Try importing the abc module in Python (read about it here):

from collections import abc

"ABC" stands for "Abstract Base Class", which means a class that's not meant to directly create objects -- it's only purpose is to be a parent for other classes. This is an easy way to get extra features.

For example, if our class implements __getitem__ and __len__ (which it already does), and we inherit from abc.Sequence, we'll get .index(...) and .count(...) methods for free.

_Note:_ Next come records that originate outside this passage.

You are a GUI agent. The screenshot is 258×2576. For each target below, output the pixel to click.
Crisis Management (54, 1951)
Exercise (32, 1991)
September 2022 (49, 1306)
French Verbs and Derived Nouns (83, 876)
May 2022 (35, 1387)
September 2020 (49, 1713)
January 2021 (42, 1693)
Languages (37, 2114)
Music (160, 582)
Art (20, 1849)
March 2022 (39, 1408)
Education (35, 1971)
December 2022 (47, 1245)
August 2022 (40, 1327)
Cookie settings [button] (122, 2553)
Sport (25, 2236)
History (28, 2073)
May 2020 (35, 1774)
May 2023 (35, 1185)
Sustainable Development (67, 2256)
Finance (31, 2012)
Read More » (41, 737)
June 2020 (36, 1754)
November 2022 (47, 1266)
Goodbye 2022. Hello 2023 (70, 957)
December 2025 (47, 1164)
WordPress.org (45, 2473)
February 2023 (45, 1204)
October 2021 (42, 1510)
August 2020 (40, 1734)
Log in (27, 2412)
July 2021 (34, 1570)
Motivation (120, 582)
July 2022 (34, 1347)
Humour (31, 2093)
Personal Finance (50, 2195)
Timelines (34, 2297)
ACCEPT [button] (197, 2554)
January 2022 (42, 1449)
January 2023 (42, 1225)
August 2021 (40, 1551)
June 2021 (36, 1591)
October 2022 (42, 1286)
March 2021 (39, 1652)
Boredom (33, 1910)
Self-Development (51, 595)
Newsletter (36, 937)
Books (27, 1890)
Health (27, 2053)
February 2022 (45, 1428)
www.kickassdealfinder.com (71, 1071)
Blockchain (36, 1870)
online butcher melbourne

Change Node's class declaration to inherit from Sequence:

class Node(abc.Sequence):
L = Node("A")
L.append("B")
L.append("B")
L.append("C")
L.append("D")
print("List:", L)
print("A is at index", L.index("A"))
print("C is at index", L.index("C"))
print("B occurs", L.count("B"), "times")
print("D occurs", L.count("D"), "times")

You should see something like this:

List: 'A','B','B','C','D'
A is at index 0
C is at index 3
B occurs 2 times
D occurs 1 times

We get two useful methods, .index(...) and .count(...) by only adding one parent class. Pretty cool, huh?

Concluding Thoughts

Although we were able to implement something that works somewhat like a Python list, it wouldn't be a good idea to use our version as is. With a regular Python list, index lookups to the last items (like L[-1]) are fast -- they have O(1) complexity. Although __getitem__ doesn't use a loop, the recursion still need to go through every node to find the last one, so L[-1] is an O(N) operation for our version of the list -- ouch.